--- Given instruction ---
Convert the records below into a JSON list of strings, one string per line, omitting blank lines.

--- Entries ---
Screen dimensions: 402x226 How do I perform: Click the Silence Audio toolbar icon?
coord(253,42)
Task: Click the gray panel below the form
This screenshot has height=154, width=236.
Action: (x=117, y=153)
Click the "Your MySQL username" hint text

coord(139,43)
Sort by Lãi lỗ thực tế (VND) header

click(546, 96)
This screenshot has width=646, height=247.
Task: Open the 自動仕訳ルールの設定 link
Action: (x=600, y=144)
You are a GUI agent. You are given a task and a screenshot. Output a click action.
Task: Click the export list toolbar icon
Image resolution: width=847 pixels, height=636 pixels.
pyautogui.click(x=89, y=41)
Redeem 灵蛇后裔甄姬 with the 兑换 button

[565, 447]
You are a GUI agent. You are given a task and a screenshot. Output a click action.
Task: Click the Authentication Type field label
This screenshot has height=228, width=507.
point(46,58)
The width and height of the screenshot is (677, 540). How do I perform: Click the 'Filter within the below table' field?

--- Output ---
[
  "Screen dimensions: 402x226 How do I perform: Click the Silence Audio toolbar icon?",
  "coord(253,42)",
  "Task: Click the gray panel below the form",
  "This screenshot has height=154, width=236.",
  "Action: (x=117, y=153)",
  "Click the \"Your MySQL username\" hint text",
  "coord(139,43)",
  "Sort by Lãi lỗ thực tế (VND) header",
  "click(546, 96)",
  "This screenshot has width=646, height=247.",
  "Task: Open the 自動仕訳ルールの設定 link",
  "Action: (x=600, y=144)",
  "You are a GUI agent. You are given a task and a screenshot. Output a click action.",
  "Task: Click the export list toolbar icon",
  "Image resolution: width=847 pixels, height=636 pixels.",
  "pyautogui.click(x=89, y=41)",
  "Redeem 灵蛇后裔甄姬 with the 兑换 button",
  "[565, 447]",
  "You are a GUI agent. You are given a task and a screenshot. Output a click action.",
  "Task: Click the Authentication Type field label",
  "This screenshot has height=228, width=507.",
  "point(46,58)",
  "The width and height of the screenshot is (677, 540). How do I perform: Click the 'Filter within the below table' field?"
]